--- start of Supplied data ---

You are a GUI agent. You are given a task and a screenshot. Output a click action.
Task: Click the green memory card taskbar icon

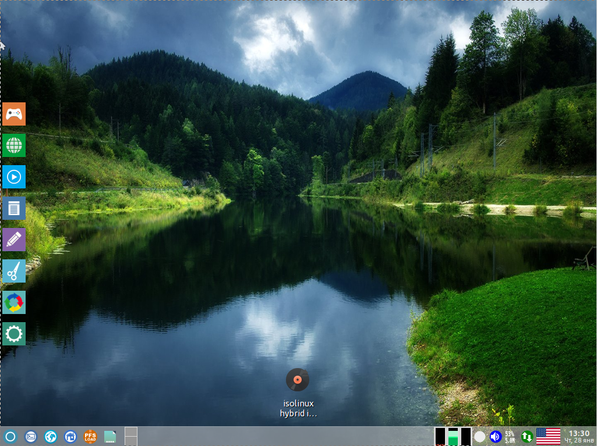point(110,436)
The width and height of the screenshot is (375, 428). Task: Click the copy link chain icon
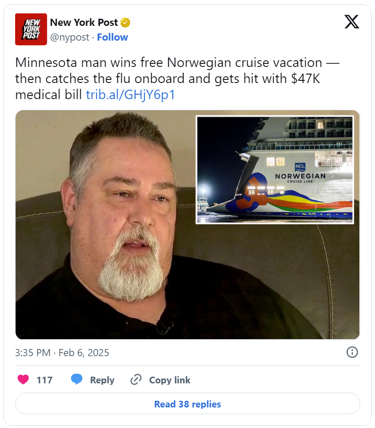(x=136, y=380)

--- end of Supplied data ---
--- start of Supplied data ---

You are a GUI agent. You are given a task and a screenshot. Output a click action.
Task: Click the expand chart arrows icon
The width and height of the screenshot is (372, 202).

--- end of Supplied data ---

Given instruction: In the records, copy the lines from the one containing "The width and height of the screenshot is (375, 428)." through the one containing "(x=136, y=380)", replacing "copy link chain icon" with "share arrow icon" and changing nothing else. Leave the pictures out.

Complete answer:
The width and height of the screenshot is (375, 428). Task: Click the share arrow icon
(x=136, y=380)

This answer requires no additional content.